Non nascondo infatti d’appartenere a quell’ampia fetta d’automobilisti in eterno conflitto con i colleghi che appoggiano il proprio fondoschiena sulle agili due ruote.
Si dice moto, si replica scooter e si scrive “pericolo”. Questa è la mia ottusa ma sentita visione delle cose partorita dall’esperienza di guidatore per le caotiche strade di Milano.
Se fossi catapultato in Brasile, più precisamente a Tabatinga, probabilmente avrei una vera e propria reazione allergica.
In questo piccolo angolo del mondo, poco lontano dalla verde Foresta Amazzonica, all’ora di punta sembra d’assistere al crollo di un alveare.
Da ogni dove, in ogni centimetro di strada, si disperdono a vista d’occhio mandrie di scooter, moto e motorette addobbate anche d’intere famiglie pericolosamente arroccate sulle cigolanti sospensioni.
Madre, padre alla guida e tre figli incastonati. Se non fosse pericoloso si potrebbe fare dell’ironia chiamando quest’insolita scena “cinque cuori e un sellino”, parodia di una storica sit-com americana.
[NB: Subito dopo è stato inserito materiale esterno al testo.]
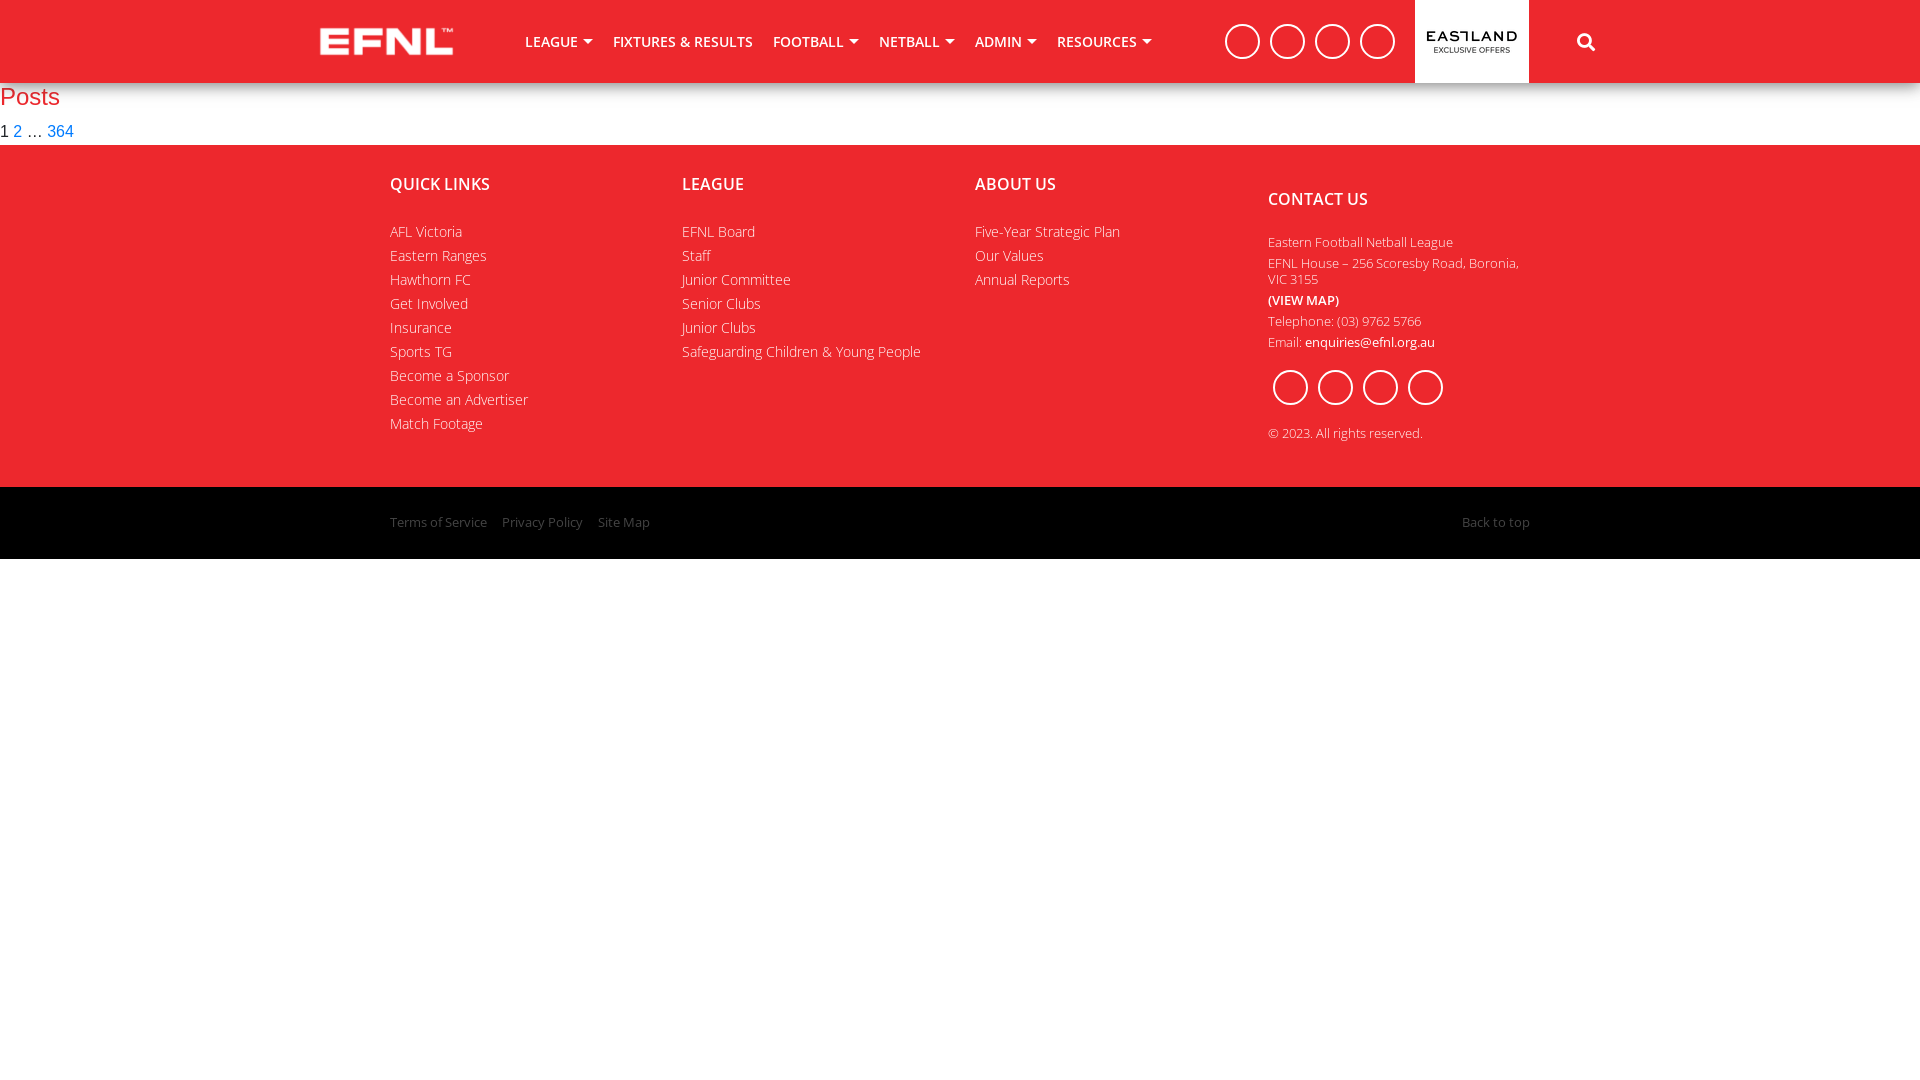 Image resolution: width=1920 pixels, height=1080 pixels. Describe the element at coordinates (436, 424) in the screenshot. I see `Match Footage` at that location.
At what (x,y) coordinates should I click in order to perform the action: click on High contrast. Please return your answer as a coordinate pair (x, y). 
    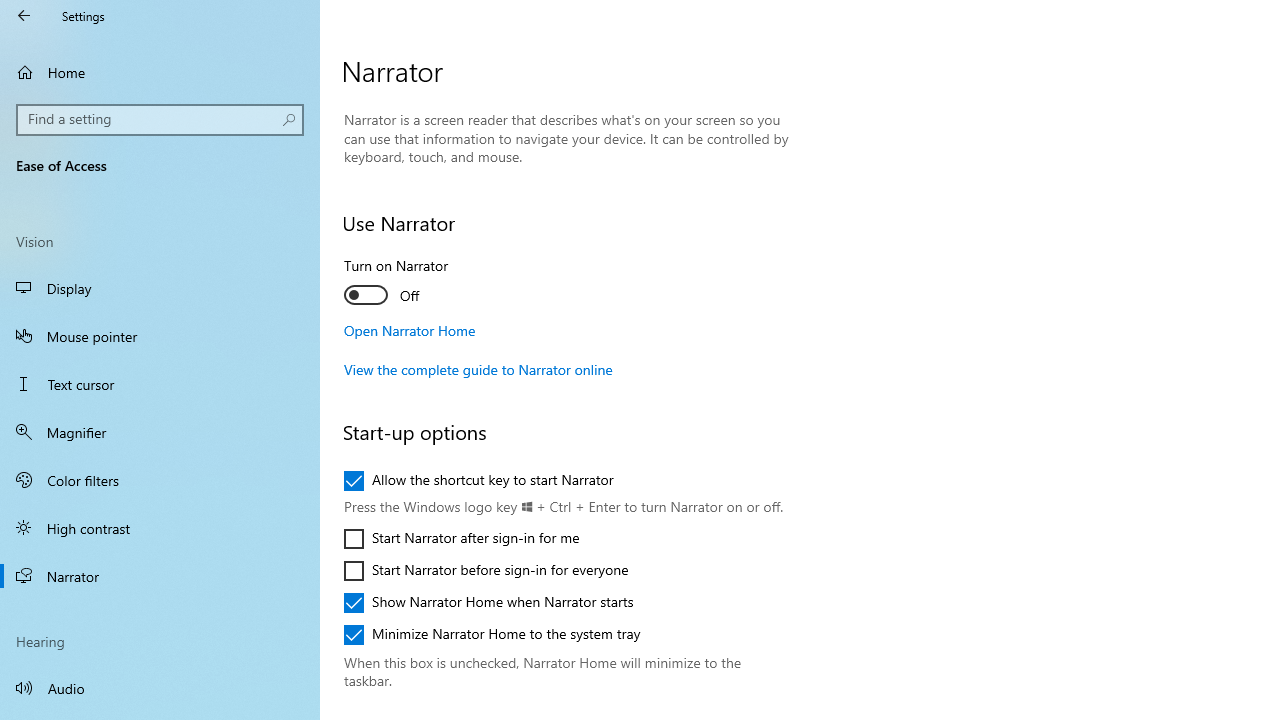
    Looking at the image, I should click on (160, 528).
Qui siamo in America, ma del sud e non c’è nulla da ridere. Anche i brasiliani stentano a credere a questa piccola ma particolare scena:
“Non ho mai visto un posto con così tante motociclette – afferma Sabrina D’Assumpção, moglie di un militare e originaria di Rio de Janeiro – è praticamente una città percorsa solamente da moto”.
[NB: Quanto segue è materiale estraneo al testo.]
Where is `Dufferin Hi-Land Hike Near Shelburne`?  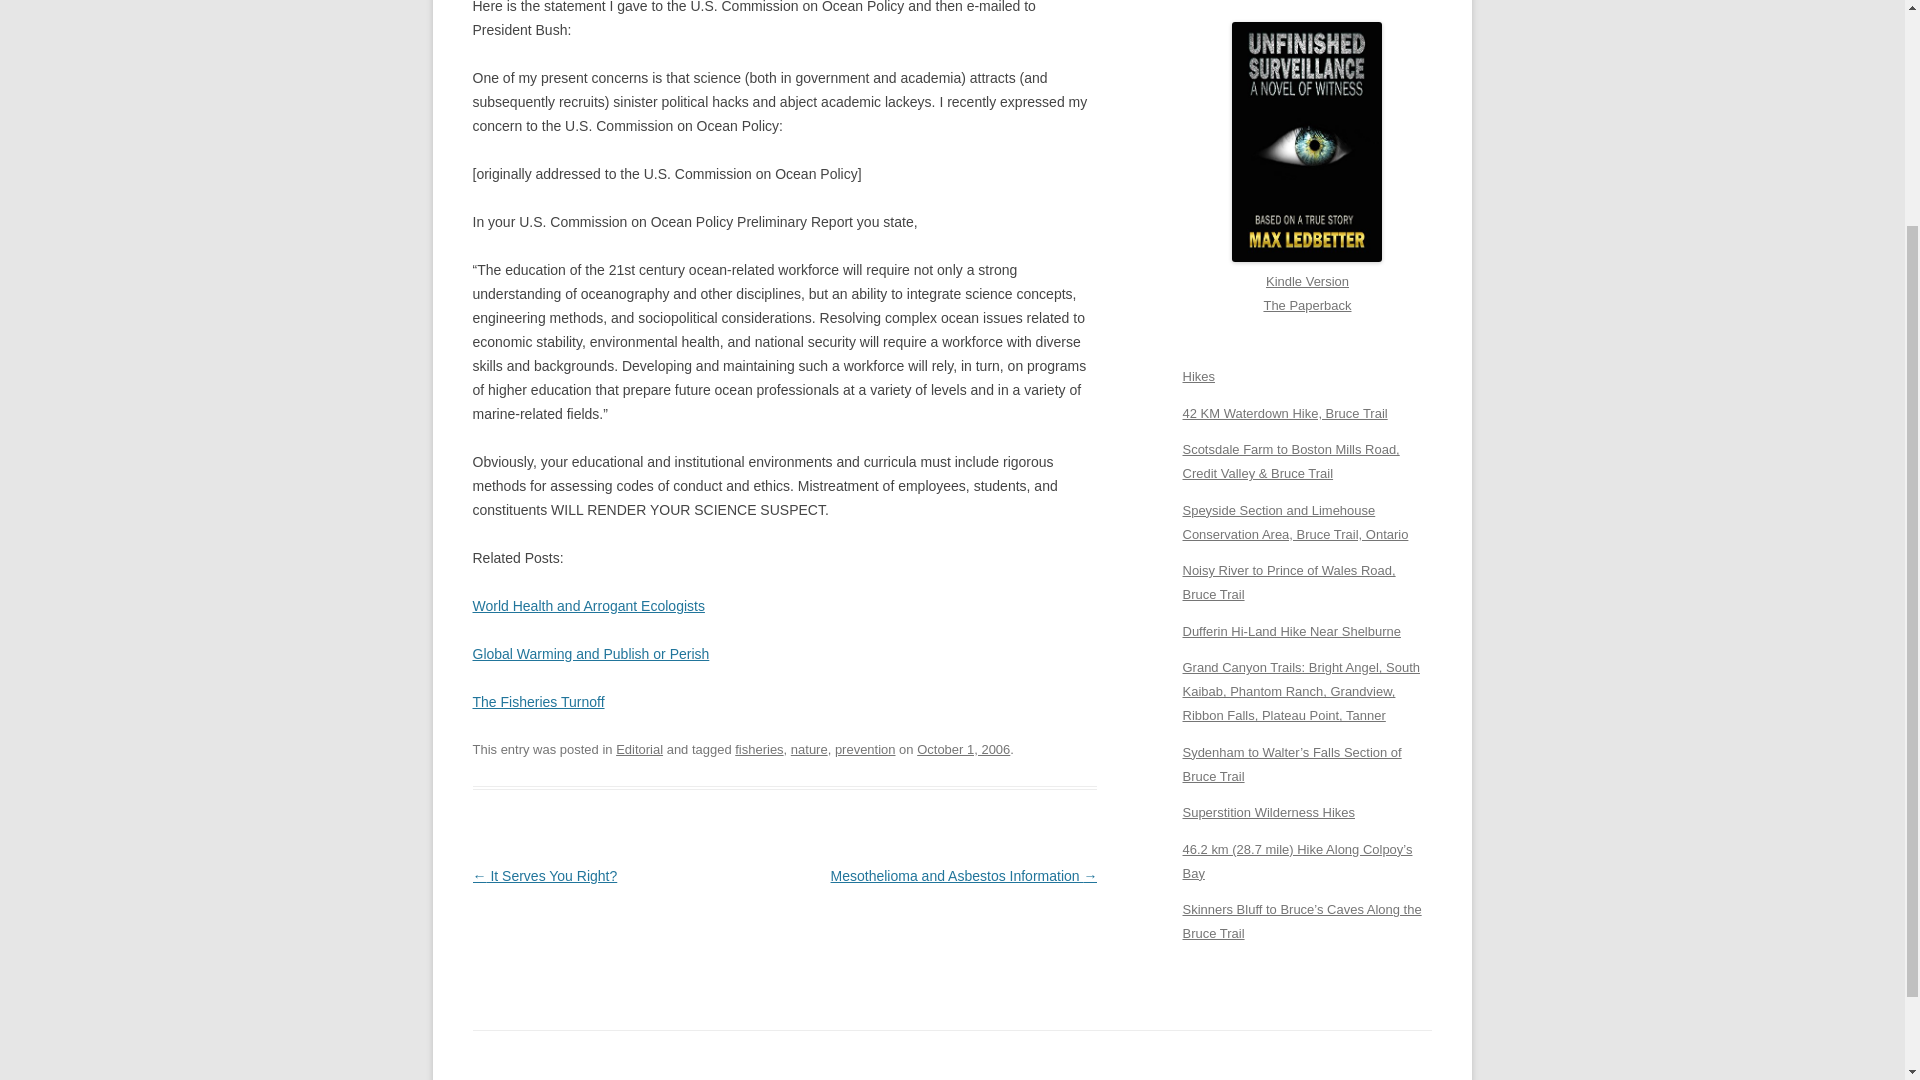 Dufferin Hi-Land Hike Near Shelburne is located at coordinates (1290, 632).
Il mistero di così tante due ruote è assolutamente semplice da spiegare: ci troviamo sul confine tra Brasile, Perù e Colombia e i cittadini a un prezzo irrisorio possono comperare un ciclomotore.
Le motorette colombiane, d’importazione giapponese, costano solo duemila dollari contro i quattro delle colleghe carioca.
E se il portafoglio non bastasse, c’è sempre il vicino confine con il Perù che facilmente garantisce un mercato di modelli cinesi per soli novecento dollari.
Una terra di confine perfettamente riassunta dalle parole di Mejía, colombiano sposato con una brasiliana: “Qui puoi fare colazione in Brasile, pranzo in Colombia e cena in Perù, perché siamo su un triplice confine”.
E se i privati cittadini non bastassero, perchè non includere anche i trasporti pubblici? Con settanta centesimi una moto-taxi è pronta a prelevarvi e portarvi dove volete. Con settantacinque vi noleggiano un casco per espatriare in terra colombiana, dove è espressamente richiesto.
Insomma, un paradiso per le due ruote. Un inferno per chi non le ama. Strane storie brasiliane.